Jalur keagenan dalam industri asuransi masih menjadi tulang punggung penjualan asuransi jiwa. Hal ini terbukti dari sangat besarnya jumlah tenaga pemasar dari jalur keagenan bila dibandingkan dari jalur pemasaran bancassurance dan altenatif distribusi. Menurut data Asosiasi Asuransi Jiwa Indonesia (AAJI), hingga kuartal III 2016 jumlah tenaga pemasar berlisensi asuransi jiwa sebanyak 520.281 orang, dimana lebih dari 90 persen atau sebanyak 471.667 orang berasal dari jalur keagenan.
Kendati demikian, tidak sedikit agen yang tidak profesional terhadap nasabahnya. Misalnya tidak memberikan informasi secara detil kepada nasabah mengenai polis asuransinya, sehingga berpotensi terjadinya sengketa kelak. Atau bahkan ada juga ada yang melakukan kecurangan-kecurangan lainnya demi kepentingan pribadinya.
Hingga Oktober 2016, layanan konsumen Otoritas Jasa Keuangan (OJK) menerima 7356 pertanyaan dari nasabah asuransi dan 988 laporan pengaduan soal asuransi. Laporan pengaduan ini berkontribusi 26% dari total pengaduan yang masuk ke OJK sebanyak 3855 pengaduan. Adapun yang paling besar dipermasalahkan ialah soal klaim dan polis asuransi.
Oleh karena itu, agen profesional menjadi tuntutan wajib bagi pelaku industri asuransi agar berbagai klaim bermasalah dan sengketa antara industri asuransi dan konsumen tidak terjadi lagi.
Menurut Chief Agency Officer PT AXA Financial Indonesia Nina Ong, seharusnya saat nasabah/ calon konsumen mendaftarkan polis auransi melalui agen, mereka harus menjelaskan secara detil polis tersebut, sebab perusahaan asuransi sudah memberikan pelatihan kepada agen.

━━━━━━━━━━━━━━━━

● **Tujuan A**: Dalam artikel tentang agen asuransi ini, mengapa menurut Nina Ong agen semestinya menjelaskan polis secara detail kepada nasabah atau calon konsumen?
● **Tujuan B**: Kutip dari artikel tentang agen asuransi bagian yang dibuka dengan kata-kata yang memuat "Hingga Oktober 2016, layanan" dan ditutup dengan "tidak terjadi lagi.".

● **Cuplikan data**:
━━━━━━━━━━━━━━━━

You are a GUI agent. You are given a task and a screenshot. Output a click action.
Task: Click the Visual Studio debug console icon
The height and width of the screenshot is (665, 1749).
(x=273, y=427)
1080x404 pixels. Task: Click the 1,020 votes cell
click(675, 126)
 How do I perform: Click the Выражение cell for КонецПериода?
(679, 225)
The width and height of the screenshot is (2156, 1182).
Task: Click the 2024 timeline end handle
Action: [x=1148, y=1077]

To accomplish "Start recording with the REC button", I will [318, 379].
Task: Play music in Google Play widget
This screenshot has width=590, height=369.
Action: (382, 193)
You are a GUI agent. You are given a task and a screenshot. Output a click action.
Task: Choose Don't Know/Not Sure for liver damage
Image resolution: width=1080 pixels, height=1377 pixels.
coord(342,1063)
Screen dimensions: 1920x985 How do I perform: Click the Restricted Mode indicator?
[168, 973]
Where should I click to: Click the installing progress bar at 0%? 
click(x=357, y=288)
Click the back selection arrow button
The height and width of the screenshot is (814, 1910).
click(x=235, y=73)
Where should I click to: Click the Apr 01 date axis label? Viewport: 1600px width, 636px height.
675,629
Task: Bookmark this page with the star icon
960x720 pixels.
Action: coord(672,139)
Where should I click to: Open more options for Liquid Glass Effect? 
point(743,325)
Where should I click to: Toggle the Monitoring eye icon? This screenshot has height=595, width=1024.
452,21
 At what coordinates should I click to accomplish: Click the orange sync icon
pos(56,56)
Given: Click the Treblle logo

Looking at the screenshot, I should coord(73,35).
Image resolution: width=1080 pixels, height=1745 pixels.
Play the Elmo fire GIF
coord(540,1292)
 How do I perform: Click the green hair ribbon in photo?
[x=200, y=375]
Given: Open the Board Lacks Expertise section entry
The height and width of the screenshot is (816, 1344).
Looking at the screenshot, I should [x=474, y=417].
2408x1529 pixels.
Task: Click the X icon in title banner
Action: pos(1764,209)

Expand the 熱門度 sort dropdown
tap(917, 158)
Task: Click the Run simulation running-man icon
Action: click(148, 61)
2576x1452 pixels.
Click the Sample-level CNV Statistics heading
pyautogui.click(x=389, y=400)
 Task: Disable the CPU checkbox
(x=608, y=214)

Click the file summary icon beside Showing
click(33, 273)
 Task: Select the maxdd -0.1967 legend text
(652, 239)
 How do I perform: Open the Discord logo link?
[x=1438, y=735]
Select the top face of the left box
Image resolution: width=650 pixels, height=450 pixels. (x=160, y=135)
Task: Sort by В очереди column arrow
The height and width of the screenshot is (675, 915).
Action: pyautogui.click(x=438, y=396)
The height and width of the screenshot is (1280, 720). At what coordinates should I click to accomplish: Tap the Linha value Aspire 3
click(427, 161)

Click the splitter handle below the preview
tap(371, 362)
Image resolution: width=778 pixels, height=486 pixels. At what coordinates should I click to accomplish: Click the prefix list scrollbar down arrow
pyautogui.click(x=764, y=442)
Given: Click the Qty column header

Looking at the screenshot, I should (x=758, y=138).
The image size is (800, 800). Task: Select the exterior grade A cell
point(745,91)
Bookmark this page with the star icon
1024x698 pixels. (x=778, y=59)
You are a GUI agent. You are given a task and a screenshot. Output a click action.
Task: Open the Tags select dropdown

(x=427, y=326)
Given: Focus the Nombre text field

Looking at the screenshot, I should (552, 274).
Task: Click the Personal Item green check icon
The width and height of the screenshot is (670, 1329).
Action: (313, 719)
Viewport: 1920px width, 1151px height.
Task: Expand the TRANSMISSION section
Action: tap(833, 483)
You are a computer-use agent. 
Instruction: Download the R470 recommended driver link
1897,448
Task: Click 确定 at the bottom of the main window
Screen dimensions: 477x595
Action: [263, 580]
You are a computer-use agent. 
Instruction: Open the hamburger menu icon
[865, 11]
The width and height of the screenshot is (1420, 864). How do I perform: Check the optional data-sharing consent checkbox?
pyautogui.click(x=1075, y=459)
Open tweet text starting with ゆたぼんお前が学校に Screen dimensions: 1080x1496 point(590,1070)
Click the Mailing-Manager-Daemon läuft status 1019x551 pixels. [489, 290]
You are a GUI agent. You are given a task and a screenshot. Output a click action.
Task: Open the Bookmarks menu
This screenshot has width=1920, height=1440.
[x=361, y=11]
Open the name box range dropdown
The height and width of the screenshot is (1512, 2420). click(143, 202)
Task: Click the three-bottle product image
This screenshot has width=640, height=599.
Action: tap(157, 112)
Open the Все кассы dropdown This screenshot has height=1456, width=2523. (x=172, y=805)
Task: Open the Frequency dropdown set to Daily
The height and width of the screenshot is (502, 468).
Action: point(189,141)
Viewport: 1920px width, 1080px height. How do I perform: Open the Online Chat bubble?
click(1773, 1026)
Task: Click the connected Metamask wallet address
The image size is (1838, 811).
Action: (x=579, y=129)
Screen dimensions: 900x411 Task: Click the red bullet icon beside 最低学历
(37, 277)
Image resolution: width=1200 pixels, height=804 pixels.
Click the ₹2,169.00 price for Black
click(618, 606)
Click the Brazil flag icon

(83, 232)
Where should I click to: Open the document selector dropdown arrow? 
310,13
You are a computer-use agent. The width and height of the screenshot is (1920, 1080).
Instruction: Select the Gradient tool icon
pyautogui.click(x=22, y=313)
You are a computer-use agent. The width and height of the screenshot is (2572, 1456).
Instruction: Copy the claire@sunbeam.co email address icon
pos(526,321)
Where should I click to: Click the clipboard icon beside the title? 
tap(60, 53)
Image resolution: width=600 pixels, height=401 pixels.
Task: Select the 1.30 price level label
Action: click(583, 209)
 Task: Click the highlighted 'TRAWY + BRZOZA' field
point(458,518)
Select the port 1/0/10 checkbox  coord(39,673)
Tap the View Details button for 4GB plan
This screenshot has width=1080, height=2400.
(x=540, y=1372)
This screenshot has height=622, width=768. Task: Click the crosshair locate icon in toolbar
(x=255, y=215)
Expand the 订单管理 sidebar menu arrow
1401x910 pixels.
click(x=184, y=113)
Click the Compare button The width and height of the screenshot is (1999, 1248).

━━━━━━━━━━━━━━━━

● **Jawaban lengkap A**: Menurut Nina Ong, agen semestinya menjelaskan polis secara detail karena perusahaan asuransi sudah memberikan pelatihan kepada agen.

● **Jawaban lengkap B**:
Hingga Oktober 2016, layanan konsumen Otoritas Jasa Keuangan (OJK) menerima 7356 pertanyaan dari nasabah asuransi dan 988 laporan pengaduan soal asuransi. Laporan pengaduan ini berkontribusi 26% dari total pengaduan yang masuk ke OJK sebanyak 3855 pengaduan. Adapun yang paling besar dipermasalahkan ialah soal klaim dan polis asuransi.
Oleh karena itu, agen profesional menjadi tuntutan wajib bagi pelaku industri asuransi agar berbagai klaim bermasalah dan sengketa antara industri asuransi dan konsumen tidak terjadi lagi.